Shutterstock
Ilustrasi
Psikolog anak dan keluarga, Roslina Verauli MPsi, mengatakan bahwa kecenderungan yang terjadi di sebagian besar negara Asia, termasuk Indonesia, adalah sulit mengungkapkan rasacinta secara verbal. Bagi masyarakat Indonesia, rasa cinta dan kasih sayang lebih nyaman ketika diungkapkan melalui perbuatan, tanpa kata-kata.
"Berdasarkan penelitian, pola budaya di Asia dan tentunya salah satunya adalah di Indonesia adalah high context. Kita sangat bersandar pada konteks. Misalnya, melalui ngobrol sudah merasa dekat dengan orang lain, maka ngumpul saja sudah cukup. Makanya ada istilah makan enggak makan asal ngumpul," ujar Vera di sela acara peluncuran kampanye Nivea PS I Love You, Mom di Bistronomy Jakarta, Selasa (25/11/2014).
Kecenderungan pola budaya berupa high context tersebut, menurut Vera, membuat ungkapan-ungkapan secara verbal dianggap tidak perlu, lantaran perasaan cinta kasih sudah cukup diungkapkan dalam bentuk perbuatan dan perilaku.
Di samping itu, Vera pun menilai bahasa Indonesia tidak sekompleks bahasa lainnya, sehingga pilihan kata-kata yang digunakan untuk menyatakan rasa cinta jadi terdengar janggal dan kurang nyaman.
"Bahasa Indonesia tidak sekompleks bahasa asing, misalnya untuk kata hearing dan listening, (padanan) di kita (bahasa Indonesia) cuma mendengar," jelas Vera.

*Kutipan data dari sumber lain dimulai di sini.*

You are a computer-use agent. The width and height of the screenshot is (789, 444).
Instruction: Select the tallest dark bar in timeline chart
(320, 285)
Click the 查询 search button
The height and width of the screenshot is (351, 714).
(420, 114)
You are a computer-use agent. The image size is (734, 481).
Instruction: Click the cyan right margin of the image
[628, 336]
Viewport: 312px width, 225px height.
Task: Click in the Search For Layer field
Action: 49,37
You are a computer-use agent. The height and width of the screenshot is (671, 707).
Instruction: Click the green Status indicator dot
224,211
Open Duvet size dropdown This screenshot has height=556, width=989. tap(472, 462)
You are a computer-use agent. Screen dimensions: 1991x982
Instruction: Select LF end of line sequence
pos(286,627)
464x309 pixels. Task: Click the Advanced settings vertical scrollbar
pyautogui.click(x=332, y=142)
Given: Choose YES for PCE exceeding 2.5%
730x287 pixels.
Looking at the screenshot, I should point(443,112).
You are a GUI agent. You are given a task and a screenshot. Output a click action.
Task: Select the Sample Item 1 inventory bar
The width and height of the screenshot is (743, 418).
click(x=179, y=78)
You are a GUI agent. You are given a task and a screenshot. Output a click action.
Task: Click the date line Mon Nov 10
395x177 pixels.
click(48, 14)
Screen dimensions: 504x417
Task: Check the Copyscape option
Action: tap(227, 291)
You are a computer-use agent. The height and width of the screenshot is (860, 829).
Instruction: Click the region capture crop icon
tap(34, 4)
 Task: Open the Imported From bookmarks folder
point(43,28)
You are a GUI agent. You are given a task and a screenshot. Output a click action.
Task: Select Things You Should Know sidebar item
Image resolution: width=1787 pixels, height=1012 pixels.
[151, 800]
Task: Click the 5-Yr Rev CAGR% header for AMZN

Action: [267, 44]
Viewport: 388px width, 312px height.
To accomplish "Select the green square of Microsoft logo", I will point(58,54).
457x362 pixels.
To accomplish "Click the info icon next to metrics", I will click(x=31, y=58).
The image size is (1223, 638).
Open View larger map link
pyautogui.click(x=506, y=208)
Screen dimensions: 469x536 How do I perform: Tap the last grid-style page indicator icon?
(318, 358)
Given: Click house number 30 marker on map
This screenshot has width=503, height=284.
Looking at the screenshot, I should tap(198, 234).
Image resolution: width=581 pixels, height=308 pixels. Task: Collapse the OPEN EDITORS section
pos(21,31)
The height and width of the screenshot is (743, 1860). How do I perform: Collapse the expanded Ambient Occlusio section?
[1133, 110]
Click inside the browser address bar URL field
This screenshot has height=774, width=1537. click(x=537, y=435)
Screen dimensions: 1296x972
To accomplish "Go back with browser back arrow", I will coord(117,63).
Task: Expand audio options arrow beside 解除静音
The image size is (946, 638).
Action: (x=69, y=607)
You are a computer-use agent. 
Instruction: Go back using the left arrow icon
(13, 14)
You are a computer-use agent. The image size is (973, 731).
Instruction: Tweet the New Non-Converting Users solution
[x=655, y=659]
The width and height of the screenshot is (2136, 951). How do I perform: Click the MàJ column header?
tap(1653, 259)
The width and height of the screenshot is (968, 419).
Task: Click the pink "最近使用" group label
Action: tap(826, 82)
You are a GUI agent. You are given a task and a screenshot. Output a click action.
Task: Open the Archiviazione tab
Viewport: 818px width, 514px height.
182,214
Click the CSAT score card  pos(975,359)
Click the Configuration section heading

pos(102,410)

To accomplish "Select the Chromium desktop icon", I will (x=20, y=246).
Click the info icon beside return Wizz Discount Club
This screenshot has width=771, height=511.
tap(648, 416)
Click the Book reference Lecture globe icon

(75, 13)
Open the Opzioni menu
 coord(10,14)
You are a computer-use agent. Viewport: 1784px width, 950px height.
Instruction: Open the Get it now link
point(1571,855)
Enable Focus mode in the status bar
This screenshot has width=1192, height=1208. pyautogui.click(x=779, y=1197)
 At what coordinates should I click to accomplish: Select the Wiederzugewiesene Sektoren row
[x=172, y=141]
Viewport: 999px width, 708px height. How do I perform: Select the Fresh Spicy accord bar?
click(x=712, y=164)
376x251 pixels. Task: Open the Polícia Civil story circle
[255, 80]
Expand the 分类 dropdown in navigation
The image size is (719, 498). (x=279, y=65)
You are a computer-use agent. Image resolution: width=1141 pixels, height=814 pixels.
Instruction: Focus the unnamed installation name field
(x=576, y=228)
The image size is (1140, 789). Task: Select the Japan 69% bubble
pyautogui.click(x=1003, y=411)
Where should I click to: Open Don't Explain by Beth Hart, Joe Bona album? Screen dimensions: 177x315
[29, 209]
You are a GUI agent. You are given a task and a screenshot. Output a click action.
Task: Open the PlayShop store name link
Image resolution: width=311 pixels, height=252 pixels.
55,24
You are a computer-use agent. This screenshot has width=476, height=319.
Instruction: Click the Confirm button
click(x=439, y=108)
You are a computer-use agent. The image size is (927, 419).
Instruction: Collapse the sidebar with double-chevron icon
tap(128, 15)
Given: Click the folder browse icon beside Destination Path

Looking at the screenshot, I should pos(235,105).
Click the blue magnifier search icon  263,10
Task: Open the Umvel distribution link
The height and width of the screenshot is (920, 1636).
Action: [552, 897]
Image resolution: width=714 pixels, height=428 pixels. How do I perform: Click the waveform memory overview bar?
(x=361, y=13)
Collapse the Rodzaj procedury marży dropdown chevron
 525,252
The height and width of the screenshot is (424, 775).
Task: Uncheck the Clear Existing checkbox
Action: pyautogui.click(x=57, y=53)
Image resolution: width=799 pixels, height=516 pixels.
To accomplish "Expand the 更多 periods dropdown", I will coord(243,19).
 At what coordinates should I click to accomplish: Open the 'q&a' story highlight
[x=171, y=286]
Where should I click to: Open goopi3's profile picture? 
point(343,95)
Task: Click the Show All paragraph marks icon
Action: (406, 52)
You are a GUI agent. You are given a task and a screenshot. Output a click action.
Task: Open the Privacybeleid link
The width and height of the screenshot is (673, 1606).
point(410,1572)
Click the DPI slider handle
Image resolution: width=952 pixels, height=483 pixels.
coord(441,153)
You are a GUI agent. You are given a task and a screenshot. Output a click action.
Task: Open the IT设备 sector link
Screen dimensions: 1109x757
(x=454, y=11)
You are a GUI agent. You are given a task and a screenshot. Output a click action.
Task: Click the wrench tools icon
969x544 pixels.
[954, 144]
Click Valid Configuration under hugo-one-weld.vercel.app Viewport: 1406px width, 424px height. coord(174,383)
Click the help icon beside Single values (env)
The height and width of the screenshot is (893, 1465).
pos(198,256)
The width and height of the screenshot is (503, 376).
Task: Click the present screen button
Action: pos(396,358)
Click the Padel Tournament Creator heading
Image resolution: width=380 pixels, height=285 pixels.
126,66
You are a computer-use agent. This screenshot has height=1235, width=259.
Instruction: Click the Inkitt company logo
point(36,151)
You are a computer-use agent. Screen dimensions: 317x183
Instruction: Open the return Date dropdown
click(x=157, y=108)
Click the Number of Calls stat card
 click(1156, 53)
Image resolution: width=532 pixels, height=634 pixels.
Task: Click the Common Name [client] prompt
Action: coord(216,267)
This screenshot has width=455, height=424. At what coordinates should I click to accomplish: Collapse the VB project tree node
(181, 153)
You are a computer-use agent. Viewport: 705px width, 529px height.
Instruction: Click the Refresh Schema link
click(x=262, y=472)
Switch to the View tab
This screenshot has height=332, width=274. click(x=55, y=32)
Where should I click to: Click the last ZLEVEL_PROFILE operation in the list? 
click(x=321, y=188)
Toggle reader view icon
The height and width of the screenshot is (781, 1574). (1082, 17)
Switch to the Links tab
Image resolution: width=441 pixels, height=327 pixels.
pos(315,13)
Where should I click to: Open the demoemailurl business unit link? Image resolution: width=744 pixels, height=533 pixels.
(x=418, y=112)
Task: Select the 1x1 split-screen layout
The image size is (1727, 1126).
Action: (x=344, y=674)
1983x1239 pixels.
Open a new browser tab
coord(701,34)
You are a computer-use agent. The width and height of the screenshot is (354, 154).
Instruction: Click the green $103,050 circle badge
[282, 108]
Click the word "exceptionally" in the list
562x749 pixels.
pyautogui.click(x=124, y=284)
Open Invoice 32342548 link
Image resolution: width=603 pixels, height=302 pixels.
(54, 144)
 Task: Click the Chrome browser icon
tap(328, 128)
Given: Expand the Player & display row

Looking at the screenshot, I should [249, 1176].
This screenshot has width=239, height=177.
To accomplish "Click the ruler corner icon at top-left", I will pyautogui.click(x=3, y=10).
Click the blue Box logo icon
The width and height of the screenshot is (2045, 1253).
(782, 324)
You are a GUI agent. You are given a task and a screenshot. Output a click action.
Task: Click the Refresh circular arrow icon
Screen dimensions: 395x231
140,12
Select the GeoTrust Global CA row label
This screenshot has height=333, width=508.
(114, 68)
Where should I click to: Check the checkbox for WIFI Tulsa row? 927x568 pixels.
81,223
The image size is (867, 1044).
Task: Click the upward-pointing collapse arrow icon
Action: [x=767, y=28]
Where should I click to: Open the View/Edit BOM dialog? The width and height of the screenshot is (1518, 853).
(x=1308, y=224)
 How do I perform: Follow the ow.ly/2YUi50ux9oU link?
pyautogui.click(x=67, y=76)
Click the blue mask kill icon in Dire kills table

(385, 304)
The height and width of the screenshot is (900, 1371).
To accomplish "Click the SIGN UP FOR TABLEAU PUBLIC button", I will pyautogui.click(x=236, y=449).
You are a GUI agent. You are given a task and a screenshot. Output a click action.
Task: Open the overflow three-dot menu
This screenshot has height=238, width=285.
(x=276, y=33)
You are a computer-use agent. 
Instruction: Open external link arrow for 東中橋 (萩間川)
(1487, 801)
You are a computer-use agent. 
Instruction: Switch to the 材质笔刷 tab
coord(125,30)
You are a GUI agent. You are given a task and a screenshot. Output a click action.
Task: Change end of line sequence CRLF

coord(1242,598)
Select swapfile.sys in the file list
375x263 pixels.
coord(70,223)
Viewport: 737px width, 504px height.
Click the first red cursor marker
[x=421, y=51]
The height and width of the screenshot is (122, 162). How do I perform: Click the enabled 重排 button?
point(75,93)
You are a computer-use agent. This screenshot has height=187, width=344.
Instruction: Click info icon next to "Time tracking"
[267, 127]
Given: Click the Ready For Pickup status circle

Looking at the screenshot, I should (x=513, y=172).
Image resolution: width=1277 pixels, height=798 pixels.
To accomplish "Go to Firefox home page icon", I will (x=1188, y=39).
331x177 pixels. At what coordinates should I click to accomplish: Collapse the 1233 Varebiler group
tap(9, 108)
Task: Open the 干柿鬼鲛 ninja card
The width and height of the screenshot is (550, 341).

Kemudian, faktor lain yang memicu sulitnya orang Indonesia dalam mengungkapkan rasacinta adalah adanya jarak antara orangtua dan anak yang disebut power distance. Dalam budaya masyarakat tertentu, sosok orangtuabegitu tinggi derajat dan posisinya, sehingga kesempatan anak menjadi sulit untuk menyatakan rasa cinta pada orang tua, begitu juga sebaliknya.